Hi,
On 8/19/21 1:13 PM, Simon Riggs wrote:
> We need to be able to send the middleware a message. Replies can be
> sent as NoticeResponse, if needed, which already exists.
>
Yeah, but you need the client driver - of all languages - to understand
that notice. And, if different middleware uses different codes then the
problem is just pushed to the client;
Java: M|12|0 (Do you support failover ?) MW1: N|6|-|0 (meaning: yes)
Rust: M|12|0 (Do you support load balancing ?) MW2: N|6|-|0 (meaning: no)
Should the middleware guess the client driver based on the startup
message ? Or are you thinking about having a class identifier group for
each client driver and then a massive "switch/case" inside each middleware ?
>> Once you have established what is supported and what isn't you need the
>> client driver (libpq is the very easy part) - so lets include Java, C#,
>> Rust, golang, ... - to understand their environment to trigger the
>> correct message in the configured scenario. F.ex. how is multiple
>> application clusters connecting to the same middleware instance
>> (connection pool) going to coordinate their 'M' message ?
>
> Each component can speak to the middleware to discover that, if it
> wishes. The middleware can coordinate.
>
So, application cluster 1 (written in Java) detects that a failover is
needed, and application cluster 2..N (written in Rust, C# and golang)

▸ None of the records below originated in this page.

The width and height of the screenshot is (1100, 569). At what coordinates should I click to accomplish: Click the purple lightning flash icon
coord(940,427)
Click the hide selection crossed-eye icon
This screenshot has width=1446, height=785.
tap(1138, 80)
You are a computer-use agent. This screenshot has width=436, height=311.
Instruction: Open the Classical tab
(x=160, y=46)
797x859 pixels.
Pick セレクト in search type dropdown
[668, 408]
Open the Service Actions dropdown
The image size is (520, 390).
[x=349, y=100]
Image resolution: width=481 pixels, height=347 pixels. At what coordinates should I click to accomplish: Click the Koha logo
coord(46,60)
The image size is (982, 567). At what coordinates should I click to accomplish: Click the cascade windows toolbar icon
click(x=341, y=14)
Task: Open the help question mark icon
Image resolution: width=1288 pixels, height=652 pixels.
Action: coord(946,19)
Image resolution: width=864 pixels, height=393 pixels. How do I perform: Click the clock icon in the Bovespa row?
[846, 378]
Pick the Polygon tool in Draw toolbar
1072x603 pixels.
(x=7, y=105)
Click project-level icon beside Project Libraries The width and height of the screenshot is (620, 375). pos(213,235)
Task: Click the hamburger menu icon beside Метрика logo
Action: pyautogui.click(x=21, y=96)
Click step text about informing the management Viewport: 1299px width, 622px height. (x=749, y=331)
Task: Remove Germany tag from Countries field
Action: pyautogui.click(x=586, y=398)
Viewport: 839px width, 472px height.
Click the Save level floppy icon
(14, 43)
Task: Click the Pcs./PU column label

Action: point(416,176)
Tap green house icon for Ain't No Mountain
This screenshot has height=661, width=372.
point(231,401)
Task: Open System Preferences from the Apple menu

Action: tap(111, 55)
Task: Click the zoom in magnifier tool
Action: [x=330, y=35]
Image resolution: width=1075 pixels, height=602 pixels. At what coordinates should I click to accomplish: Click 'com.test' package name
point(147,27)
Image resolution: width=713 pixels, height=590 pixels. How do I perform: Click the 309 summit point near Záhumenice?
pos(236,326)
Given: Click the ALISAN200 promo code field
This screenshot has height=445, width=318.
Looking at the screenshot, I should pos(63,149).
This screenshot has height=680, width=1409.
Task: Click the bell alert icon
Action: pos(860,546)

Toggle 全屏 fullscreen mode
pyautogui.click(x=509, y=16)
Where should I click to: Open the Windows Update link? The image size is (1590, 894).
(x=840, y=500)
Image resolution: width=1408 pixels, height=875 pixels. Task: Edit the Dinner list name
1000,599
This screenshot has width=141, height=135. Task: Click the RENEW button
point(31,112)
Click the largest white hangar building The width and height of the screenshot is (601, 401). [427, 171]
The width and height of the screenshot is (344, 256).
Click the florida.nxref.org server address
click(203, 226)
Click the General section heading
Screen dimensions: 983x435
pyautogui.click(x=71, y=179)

should detect that mid-transaction - or rollback and send their 'M' for
the same thing ?
> I want to empower all future middleware, not just support one. Perhaps
> we can take code or ideas from pgagroal and put it in core? Please
> explain the binary protocol some more.
>
There is nothing fancy there (see management.c) - so the official
protocol should be the focus.
>> Could you expand on typical scenarios that you want to see implemented ?
>
> I see this as a generalized interface that can be used for a great many things.
> * Failover managers
> * Load Balancers
> * Routing agents
> * Things I haven't thought of yet, but others may have
> etc..
>
Moving control to the client will make some of this harder. Maybe
PeterE, Andrey and Tatsuo-san have additional feedback based on their
experience.
> We are currently limited by the messages we can send efficiently.
>
There are a lot of good ideas for the PostgreSQL protocol v4 already.